An unworldly man, whose life was chiefly occupied with the child's puzzle of natural religion. A worker, yet a dreamer who fought Don Quixote-like with many windmills; a lover of truth and beauty, yet darkly doomed to much ignoble pot-boiling, a dweller between the fringe of literary Bohemia and the beginning of mere cloudland, who, while giving a careless glance at the present generation, ever fixed a long, hopeful, wistful look towards posterity.
The story of his life which to the best of my ability I am about to set down, is in many respects a sad one. He had few friends and many enemies, and he received from the world many cruel blows. From the beginning I fear he lacked the true literary temper, but he always tried to preach the truth as he saw it, never counting the cost to himself.

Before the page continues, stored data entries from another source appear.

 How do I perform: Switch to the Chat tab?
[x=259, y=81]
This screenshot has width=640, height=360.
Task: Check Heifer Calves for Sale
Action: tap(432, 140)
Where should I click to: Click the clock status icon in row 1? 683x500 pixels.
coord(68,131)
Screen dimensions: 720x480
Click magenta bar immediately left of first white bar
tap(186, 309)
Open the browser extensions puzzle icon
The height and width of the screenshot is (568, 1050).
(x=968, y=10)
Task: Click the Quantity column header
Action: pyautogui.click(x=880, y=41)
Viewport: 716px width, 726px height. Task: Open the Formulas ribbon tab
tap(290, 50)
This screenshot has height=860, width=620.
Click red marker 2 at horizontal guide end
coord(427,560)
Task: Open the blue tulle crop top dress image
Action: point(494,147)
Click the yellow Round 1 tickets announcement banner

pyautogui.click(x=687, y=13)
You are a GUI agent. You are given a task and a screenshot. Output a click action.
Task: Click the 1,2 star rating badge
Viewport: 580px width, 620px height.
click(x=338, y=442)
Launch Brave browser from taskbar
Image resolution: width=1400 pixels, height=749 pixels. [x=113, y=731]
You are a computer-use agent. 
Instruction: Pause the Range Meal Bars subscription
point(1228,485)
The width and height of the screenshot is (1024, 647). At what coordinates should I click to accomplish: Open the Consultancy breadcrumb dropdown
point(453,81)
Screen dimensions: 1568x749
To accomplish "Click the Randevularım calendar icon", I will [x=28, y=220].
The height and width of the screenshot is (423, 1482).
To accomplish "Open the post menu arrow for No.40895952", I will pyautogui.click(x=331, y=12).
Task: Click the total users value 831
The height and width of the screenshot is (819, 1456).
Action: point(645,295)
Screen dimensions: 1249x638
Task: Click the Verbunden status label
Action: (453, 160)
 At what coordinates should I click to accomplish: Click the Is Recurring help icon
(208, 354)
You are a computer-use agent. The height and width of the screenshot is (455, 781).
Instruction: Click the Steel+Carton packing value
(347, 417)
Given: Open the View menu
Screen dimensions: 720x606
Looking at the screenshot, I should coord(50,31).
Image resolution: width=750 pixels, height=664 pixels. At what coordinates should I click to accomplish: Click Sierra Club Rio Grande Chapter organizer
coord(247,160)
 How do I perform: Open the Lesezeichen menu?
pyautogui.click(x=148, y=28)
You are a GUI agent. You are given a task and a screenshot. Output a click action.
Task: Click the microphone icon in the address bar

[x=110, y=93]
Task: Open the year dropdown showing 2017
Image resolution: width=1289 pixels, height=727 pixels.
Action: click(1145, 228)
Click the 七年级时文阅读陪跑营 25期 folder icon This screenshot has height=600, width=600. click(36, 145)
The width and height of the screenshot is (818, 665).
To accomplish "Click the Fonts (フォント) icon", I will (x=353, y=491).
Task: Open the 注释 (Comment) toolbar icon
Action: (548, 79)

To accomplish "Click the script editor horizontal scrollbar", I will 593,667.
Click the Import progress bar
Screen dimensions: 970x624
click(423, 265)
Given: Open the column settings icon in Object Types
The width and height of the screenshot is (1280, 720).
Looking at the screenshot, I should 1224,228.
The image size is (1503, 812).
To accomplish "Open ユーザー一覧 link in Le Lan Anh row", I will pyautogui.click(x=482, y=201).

A fearless, upright, honest man, whose life, if rightly studied, cannot fail to be of interest to the world.
It was perhaps because he heard the name of God for the first time so late in boyhood that the mention of that name never grew tiresome to him. He was born in the strangest odour of infidelity, hence infidelity amused him less than most men, but for infidels and revolters he had ever a kindly feeling quite irrespective of their creed or his. His life was a lonely one--he was from first to last a lonely man; not unsociable by disposition, not unsympathetic, but seldom travelling far for sympathy--always climbing, climbing, but never quite reaching the heights on which he had set his intellectual ideals. Had his father not broken down in health and fortune all might have been very different with him; he would at least have had a foothold apart from the dangerous quicksands of literature. For many years he suffered a martyrdom from ill health, from the infinite delicacies of an over-wrought nervous system, thence came isolation, friendlessness, bitterness, misconception, and despair.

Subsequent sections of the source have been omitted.